Download corpus tarball from Zenodo. Downloading both freely available data and data with restricted access is supported.
zenodo_get_tarball(
url,
destfile = tempfile(fileext = ".tar.gz"),
checksum = TRUE,
verbose = TRUE,
progress = TRUE
)
gparlsample_url_restricted
An object of class character
of length 1.
Landing page at Zenodo for resource. Can also be the URL for restricted access (?token= appended with a long key), or a DOI referencing objects deposited with Zenodo.
A character
vector with the file path where the downloaded
file is to be saved. Tilde-expansion is performed. Defaults to a temporary
file.
A logical
value, whether to check md5 sum.
A logical
value, whether to output progess messages.
A logical
value, whether to report progress during
download.
The filename of the downloaded corpus tarball, designed to serve as
input for corpus_install
(as argument tarball
).
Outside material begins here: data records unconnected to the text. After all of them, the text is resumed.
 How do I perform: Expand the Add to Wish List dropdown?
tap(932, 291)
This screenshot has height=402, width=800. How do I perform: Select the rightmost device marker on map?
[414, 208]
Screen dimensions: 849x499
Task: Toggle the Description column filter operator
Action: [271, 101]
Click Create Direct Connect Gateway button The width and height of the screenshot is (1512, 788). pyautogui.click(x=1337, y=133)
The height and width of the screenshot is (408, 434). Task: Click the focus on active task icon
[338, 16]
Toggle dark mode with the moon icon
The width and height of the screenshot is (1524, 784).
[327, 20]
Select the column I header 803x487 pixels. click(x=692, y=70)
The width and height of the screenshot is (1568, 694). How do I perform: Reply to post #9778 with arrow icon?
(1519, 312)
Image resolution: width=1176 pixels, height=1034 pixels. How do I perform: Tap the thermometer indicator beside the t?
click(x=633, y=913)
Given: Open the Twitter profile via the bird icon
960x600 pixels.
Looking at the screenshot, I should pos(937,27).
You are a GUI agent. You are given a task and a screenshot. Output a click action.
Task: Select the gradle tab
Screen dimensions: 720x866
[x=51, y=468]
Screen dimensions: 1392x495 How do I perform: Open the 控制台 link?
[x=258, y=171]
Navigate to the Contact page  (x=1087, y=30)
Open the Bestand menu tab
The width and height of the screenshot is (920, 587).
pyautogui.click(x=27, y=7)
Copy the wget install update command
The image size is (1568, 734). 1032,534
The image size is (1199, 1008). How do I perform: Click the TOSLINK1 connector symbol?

If the
resource is not available, NULL
is returned.
The path of the downloaded resource, or NULL
if the operation has
not been successful.
A sample subset of the GermaParl corpus is deposited at Zenodo for testing purposes. There are identical open access and restricted versions of GermaParlSample to test different flavours of downloading a resource from Zenodo. The URL for restricted access includes an access token which is very lengthy. This URL is included as a dataset in the package to avoid excessive line in sample code. Note that URLs that give access to restricted data are usually not to be shared.
# \donttest{
# Temporary directory structure as a preparatory step
Sys.setenv(CORPUS_REGISTRY = "")
cwb_dirs <- create_cwb_directories(
prefix = tempdir(),
ask = FALSE,
verbose = FALSE
)
Sys.setenv(CORPUS_REGISTRY = cwb_dirs[["registry_dir"]])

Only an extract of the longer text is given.